As of January 8, national rail operator SNCF has been offering “Optimum” class on many TGV INOUI routes to and from Paris, according to the ticket-selling SNCF Connect website.
As well as flexible tickets and a dedicated customer service, the offer promises a “dedicated 1st-class carriage” designed for “privacy” and “access to a quiet, dedicated space on board.”
Not only does the carriage have “a limited number of passengers,” but the type of passengers that it allows is restricted, the train company says, noting that “to ensure maximum comfort in the dedicated space, children are not permitted.”
On Friday, a journey from Paris to Lyon was priced at €132 ($155) for a seat in traditional first class, and €180 ($211) for the child-free Optimum Plus, a version of Optimum only offered on the Paris-Lyon route that includes a personal host and dining.
But the latest offering has prompted criticism from French officials and citizens alike, who have described the restriction as “discrimination.”
‘No Kids’ movement
“Faced with the #NoKids pressure, SNCF must not give in,” Sarah El Haïry, High Commissioner for Children at France’s Ministry for Health, Social Affairs and Labor, wrote in an Instagram post on Thursday, referring to the phenomenon — amplified by social media — of people seeking child-free spaces.
The train company’s move “really amounts to direct discrimination against children, and that’s why I think this matter is causing such a stir today,” said Stéphanie d’Esclaibes, entrepreneur and creator of the podcast “Les Adultes de Demain” (The Adults of Tomorrow), while speaking on French radio program RTL Soir on Thursday about the so-called “No Kids” movement.

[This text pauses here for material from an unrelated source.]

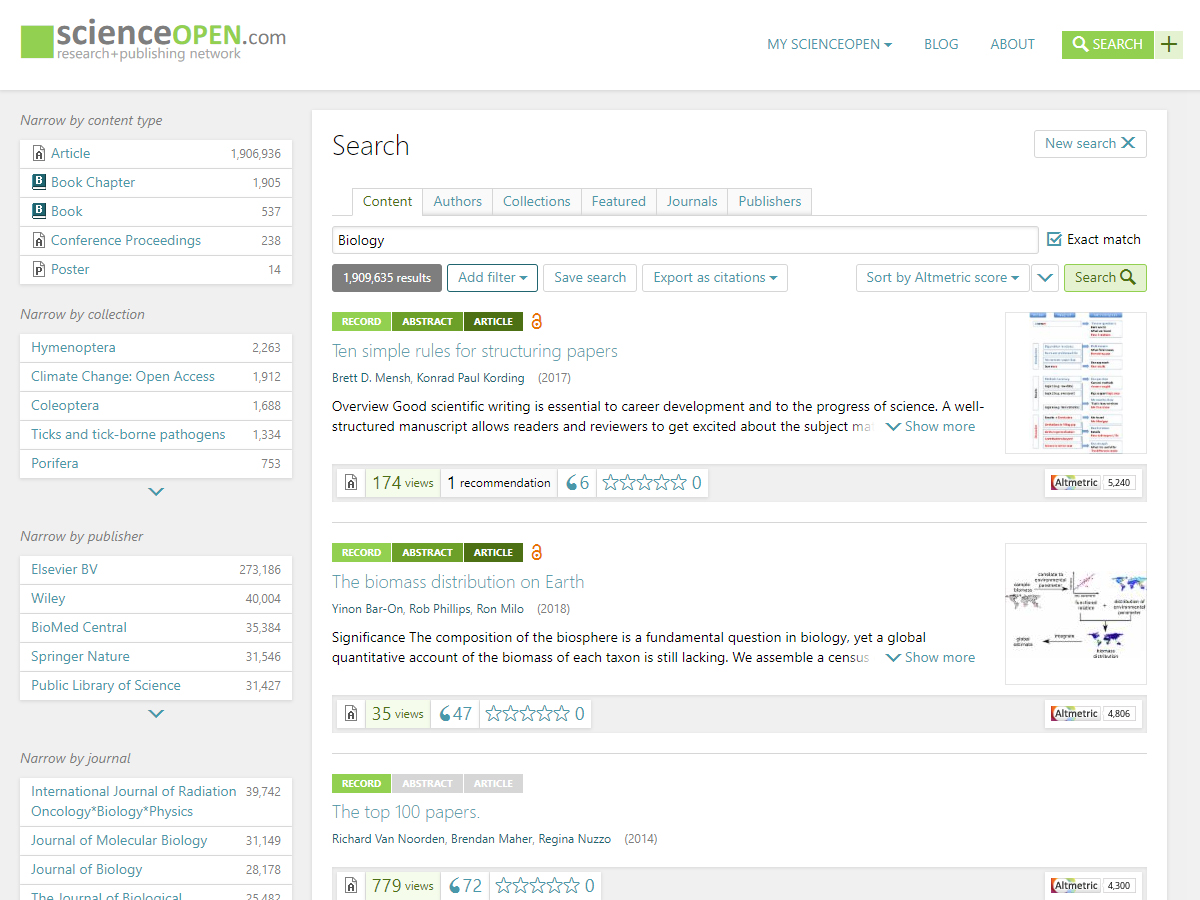Image resolution: width=1200 pixels, height=900 pixels.
Task: Open 'The biomass distribution on Earth' article
Action: (457, 582)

“I understand needing quiet on the TGV when you want to work, but I also think this shouldn’t come at the expense of a social group, namely children. And I think it’s an opportunity to rethink spaces for children and families as well,” added d’Esclaibes.

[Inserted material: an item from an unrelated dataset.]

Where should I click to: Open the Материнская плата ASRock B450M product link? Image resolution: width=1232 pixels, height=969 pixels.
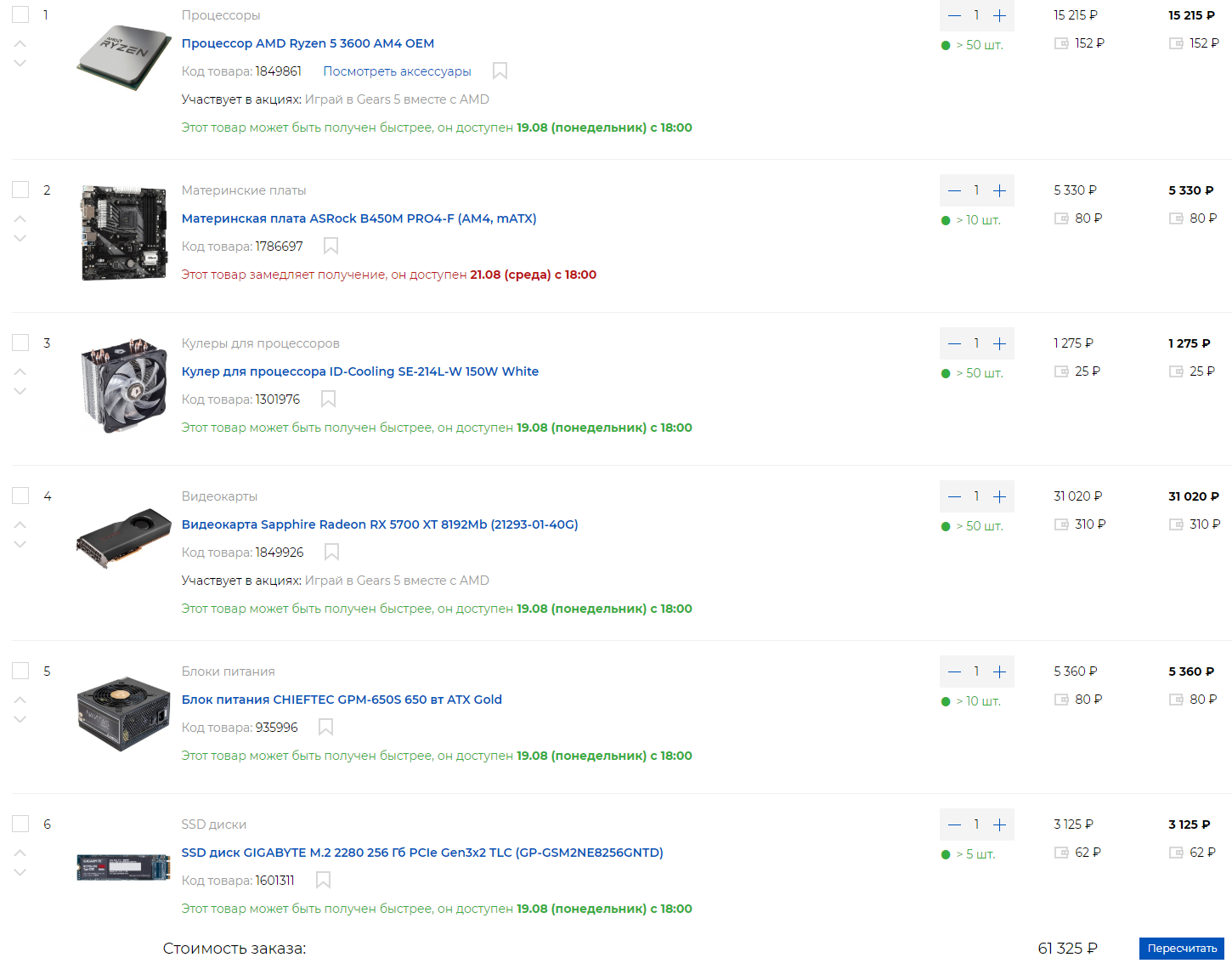coord(359,218)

“SNCF invents an ‘Optimum’ class… without children,” essayist Naïma M’Faddel wrote in a post on X on Thursday. “In a country worried about its birth rate, this signal is disastrous.”
Last year, France recorded more deaths than births for the first time since the end of World War II.
Sharing an image of the book “Yes Kids” by Gabrielle Cluzel, M’Faddel recommended that people read the “magnificent plea for assumed and happy parenthood,” adding, “The child is life.”